* TEXT *
****************************************
January 4, 2020Essay Writing · Personal Essay · Personal Narrative · Short stories · Success stories · Writing Skills

Class Topic : “Writing on Partition”

Class schedule : 75 minutes, Wednesdays and Saturdays, January – August 2019

Readings : Nisid Hajari, Midnight’s Furies ; “The Great Divide,” The New Yorker ; Salman Rushdie, Midnight’s Children ; Shobha Rao, An Unrestored Woman

Assignments : biweekly reading journal, weekly 2-page essay responses, 6-page final essay

PARTH’S GOALS

As a 10th grader at a large public high school, Parth was eager to strengthen his essay writing skills and feel prepared for AP classes.

Parth loved history and historical fiction, and had a deep personal interest in Partition, the 1947 division of India and Pakistan that displaced between 15 to 20 million people virtually overnight. Parth’s grandparents were Partition survivors, and he wanted to study it in depth — but his school curriculum gave it no attention at all.
****************************************
* STORED DATA *
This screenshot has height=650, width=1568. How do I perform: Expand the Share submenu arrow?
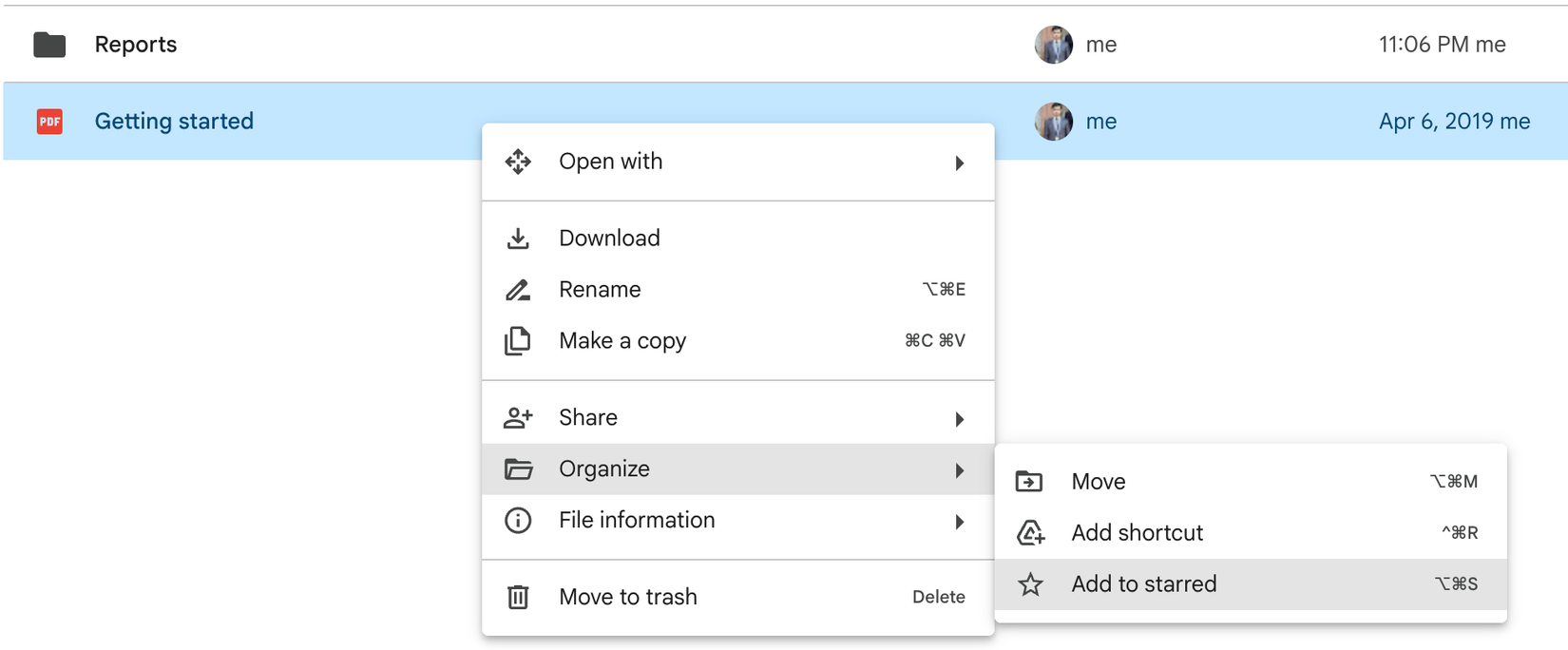960,419
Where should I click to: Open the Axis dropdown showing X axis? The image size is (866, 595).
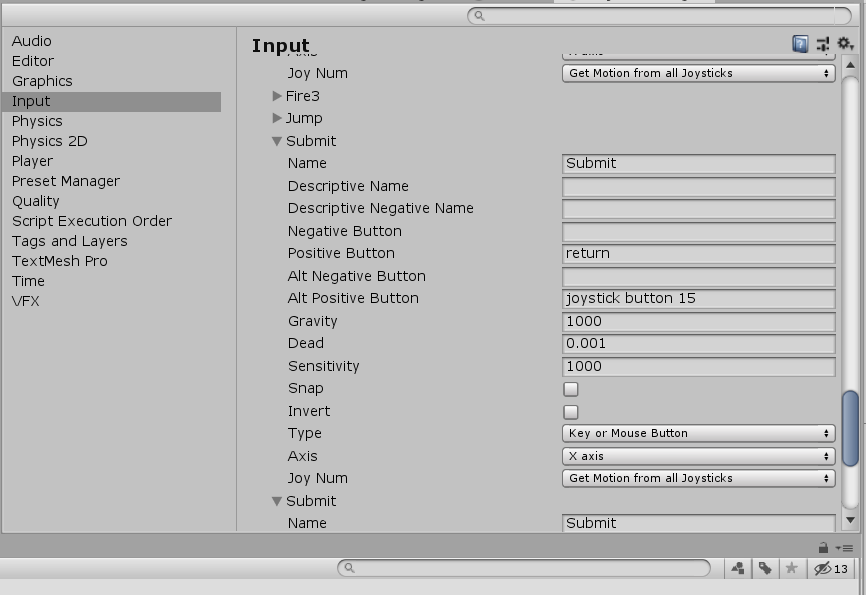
****************************************
* REQUIREMENTS *
Write out the part of the Partition course description between "Assignments : biweekly" and "attention at all.", inclusive.

* TASK RESULT *
Assignments : biweekly reading journal, weekly 2-page essay responses, 6-page final essay

PARTH’S GOALS

As a 10th grader at a large public high school, Parth was eager to strengthen his essay writing skills and feel prepared for AP classes.

Parth loved history and historical fiction, and had a deep personal interest in Partition, the 1947 division of India and Pakistan that displaced between 15 to 20 million people virtually overnight. Parth’s grandparents were Partition survivors, and he wanted to study it in depth — but his school curriculum gave it no attention at all.